**DATA FOR PROCESSING:**
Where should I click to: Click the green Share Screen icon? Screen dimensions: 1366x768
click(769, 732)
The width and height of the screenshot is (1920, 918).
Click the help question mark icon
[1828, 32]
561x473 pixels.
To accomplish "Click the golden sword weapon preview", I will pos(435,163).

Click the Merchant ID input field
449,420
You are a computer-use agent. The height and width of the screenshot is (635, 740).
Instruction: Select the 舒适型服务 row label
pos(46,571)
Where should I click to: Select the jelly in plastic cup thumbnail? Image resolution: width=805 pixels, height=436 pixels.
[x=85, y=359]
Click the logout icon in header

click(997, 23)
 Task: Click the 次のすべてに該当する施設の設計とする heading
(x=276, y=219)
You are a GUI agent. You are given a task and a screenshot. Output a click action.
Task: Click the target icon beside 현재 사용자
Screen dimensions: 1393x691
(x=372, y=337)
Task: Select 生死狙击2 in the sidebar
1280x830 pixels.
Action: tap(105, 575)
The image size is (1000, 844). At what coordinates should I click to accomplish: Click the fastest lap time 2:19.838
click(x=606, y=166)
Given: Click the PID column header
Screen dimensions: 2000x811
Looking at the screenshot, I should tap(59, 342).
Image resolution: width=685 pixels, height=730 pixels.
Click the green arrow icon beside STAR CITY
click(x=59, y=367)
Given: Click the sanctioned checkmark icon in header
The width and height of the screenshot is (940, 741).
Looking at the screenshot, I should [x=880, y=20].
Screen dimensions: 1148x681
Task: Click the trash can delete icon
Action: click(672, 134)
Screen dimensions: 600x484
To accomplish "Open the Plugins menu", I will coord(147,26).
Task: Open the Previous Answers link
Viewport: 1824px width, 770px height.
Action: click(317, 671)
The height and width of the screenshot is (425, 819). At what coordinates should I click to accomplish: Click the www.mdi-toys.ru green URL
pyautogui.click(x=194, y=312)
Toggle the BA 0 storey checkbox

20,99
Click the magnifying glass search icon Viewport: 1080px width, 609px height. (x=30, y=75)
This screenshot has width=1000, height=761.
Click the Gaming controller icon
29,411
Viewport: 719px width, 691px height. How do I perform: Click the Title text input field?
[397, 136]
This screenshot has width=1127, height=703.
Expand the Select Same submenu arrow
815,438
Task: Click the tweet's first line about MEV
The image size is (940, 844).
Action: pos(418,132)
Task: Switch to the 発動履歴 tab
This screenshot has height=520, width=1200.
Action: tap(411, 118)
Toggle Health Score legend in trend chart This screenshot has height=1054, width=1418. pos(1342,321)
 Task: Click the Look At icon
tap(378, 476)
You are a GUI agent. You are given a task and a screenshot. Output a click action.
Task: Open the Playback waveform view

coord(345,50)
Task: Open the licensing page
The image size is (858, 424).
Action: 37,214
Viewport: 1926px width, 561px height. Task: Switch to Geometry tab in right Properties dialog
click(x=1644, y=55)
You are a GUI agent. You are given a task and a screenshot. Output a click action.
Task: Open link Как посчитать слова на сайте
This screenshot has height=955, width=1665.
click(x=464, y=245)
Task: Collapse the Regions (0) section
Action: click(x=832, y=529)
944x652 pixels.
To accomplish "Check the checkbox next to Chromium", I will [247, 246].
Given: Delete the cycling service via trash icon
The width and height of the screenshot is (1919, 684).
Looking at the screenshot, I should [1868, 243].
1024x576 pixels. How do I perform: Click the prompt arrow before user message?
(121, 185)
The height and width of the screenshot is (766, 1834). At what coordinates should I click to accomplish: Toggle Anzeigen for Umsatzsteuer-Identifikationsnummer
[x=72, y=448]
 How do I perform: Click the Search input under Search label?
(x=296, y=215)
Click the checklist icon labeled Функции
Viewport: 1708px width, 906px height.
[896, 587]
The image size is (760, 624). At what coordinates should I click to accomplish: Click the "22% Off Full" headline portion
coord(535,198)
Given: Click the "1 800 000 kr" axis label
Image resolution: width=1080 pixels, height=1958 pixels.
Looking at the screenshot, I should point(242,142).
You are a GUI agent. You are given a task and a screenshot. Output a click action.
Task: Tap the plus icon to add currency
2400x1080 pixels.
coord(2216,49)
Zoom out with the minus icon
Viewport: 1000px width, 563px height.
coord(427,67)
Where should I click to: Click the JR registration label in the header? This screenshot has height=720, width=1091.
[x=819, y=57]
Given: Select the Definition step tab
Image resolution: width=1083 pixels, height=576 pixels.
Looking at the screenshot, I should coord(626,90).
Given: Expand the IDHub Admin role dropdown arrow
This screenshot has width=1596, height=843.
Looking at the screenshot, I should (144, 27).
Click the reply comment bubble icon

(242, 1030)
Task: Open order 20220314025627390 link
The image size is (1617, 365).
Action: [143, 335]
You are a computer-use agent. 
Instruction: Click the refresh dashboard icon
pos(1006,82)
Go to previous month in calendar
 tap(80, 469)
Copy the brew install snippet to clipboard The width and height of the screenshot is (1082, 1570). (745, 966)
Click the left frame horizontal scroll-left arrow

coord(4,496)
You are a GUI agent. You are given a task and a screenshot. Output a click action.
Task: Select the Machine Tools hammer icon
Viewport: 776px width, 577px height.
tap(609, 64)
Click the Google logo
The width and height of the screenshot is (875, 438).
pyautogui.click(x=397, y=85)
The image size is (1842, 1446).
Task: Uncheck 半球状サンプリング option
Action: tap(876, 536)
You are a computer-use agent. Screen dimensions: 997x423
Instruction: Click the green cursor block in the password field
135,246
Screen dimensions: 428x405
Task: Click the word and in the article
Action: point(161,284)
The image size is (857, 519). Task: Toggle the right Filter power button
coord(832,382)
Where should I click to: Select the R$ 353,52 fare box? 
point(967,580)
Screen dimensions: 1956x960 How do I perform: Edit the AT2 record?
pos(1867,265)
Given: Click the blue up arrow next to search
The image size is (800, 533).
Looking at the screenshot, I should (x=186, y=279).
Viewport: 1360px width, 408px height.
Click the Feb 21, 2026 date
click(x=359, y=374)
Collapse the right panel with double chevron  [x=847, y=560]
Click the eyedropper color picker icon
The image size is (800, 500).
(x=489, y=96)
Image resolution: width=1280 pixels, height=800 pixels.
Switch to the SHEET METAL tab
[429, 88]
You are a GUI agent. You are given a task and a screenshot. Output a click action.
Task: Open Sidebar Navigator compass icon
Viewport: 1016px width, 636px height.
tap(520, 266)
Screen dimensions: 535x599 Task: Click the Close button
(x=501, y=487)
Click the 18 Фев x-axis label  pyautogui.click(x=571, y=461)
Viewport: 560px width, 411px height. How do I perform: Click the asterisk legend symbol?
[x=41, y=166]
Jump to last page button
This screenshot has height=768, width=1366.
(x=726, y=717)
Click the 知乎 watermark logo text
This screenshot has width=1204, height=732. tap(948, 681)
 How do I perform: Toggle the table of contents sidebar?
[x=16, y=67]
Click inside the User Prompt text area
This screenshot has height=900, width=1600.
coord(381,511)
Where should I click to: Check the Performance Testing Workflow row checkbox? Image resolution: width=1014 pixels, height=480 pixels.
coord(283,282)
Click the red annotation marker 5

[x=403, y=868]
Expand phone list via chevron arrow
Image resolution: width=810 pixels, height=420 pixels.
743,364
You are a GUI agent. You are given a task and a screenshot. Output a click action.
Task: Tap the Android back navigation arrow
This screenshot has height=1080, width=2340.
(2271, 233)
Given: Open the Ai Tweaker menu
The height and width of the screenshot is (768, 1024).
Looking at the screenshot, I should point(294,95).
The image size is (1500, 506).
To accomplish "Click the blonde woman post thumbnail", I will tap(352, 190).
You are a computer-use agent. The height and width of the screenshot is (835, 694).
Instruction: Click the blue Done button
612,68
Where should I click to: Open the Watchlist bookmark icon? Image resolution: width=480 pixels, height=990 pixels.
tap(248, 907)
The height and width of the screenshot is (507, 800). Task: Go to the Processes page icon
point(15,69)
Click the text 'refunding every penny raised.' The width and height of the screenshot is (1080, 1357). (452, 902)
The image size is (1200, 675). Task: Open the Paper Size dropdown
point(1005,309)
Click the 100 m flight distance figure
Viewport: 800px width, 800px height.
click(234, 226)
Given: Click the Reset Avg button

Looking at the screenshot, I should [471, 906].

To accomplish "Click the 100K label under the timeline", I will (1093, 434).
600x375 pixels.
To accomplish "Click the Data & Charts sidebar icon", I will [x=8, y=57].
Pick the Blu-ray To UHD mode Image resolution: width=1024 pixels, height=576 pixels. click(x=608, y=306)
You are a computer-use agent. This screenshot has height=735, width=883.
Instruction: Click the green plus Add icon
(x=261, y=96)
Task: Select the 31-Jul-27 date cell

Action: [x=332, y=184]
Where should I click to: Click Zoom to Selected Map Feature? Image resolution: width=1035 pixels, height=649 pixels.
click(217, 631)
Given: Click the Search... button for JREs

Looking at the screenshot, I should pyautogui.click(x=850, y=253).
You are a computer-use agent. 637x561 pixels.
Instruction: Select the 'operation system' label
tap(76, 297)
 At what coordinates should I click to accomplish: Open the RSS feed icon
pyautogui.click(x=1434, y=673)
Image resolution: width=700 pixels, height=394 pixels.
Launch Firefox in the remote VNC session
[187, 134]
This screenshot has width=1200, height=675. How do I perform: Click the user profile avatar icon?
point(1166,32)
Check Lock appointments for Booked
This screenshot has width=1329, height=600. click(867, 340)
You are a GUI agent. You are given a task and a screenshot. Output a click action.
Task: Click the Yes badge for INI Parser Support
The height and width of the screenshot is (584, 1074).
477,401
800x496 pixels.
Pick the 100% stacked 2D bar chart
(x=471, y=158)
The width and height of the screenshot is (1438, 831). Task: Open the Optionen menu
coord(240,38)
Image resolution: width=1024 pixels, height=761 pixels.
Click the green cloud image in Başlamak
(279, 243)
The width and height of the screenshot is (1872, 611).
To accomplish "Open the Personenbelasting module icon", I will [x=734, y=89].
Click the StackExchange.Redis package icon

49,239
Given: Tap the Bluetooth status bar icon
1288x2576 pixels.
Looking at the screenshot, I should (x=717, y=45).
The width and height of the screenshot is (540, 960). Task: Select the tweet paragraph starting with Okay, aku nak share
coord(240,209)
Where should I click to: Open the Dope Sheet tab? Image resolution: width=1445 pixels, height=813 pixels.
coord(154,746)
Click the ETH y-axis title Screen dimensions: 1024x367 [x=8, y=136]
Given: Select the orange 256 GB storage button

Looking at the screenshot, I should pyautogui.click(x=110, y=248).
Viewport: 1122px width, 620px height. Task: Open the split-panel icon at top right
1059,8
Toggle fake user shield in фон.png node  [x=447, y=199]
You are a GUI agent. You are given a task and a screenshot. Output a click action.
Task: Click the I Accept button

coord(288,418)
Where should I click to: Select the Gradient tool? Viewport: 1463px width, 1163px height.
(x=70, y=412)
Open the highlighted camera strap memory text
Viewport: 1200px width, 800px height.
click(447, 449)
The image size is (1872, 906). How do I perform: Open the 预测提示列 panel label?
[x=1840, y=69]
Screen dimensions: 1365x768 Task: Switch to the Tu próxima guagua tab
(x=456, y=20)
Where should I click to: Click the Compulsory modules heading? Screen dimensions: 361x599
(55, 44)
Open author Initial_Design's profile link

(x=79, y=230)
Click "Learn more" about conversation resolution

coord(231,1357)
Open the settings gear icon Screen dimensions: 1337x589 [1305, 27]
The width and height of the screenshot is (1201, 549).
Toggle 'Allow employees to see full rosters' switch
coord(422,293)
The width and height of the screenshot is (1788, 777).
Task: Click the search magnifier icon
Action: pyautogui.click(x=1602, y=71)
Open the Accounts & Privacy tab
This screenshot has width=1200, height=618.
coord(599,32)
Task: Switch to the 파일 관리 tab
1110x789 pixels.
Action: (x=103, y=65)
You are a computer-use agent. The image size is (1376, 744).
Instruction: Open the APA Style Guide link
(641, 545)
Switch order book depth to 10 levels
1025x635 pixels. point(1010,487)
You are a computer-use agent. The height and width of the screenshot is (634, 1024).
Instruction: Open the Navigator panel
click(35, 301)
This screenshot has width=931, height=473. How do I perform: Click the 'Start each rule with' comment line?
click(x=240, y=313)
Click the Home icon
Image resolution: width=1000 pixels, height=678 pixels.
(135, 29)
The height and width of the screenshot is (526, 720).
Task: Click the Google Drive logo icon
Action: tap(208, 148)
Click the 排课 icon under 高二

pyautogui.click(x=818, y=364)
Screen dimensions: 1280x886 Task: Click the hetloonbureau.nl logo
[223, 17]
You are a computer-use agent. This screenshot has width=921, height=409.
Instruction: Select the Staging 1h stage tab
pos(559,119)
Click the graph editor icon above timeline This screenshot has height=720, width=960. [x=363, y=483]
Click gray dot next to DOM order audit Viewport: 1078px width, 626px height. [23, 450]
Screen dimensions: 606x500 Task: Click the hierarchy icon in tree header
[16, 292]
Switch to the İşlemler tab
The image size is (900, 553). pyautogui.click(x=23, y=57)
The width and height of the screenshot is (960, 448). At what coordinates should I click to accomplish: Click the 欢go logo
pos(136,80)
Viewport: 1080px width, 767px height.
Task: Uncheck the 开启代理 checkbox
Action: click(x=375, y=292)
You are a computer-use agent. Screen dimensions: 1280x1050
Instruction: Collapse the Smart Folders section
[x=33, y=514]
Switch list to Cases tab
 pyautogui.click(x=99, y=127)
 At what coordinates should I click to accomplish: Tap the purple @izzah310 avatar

**WORK REQUEST:** Examine the records above and give the number of lines in which the string "axis" appears, with no other words.

**TASK RESULT:** 3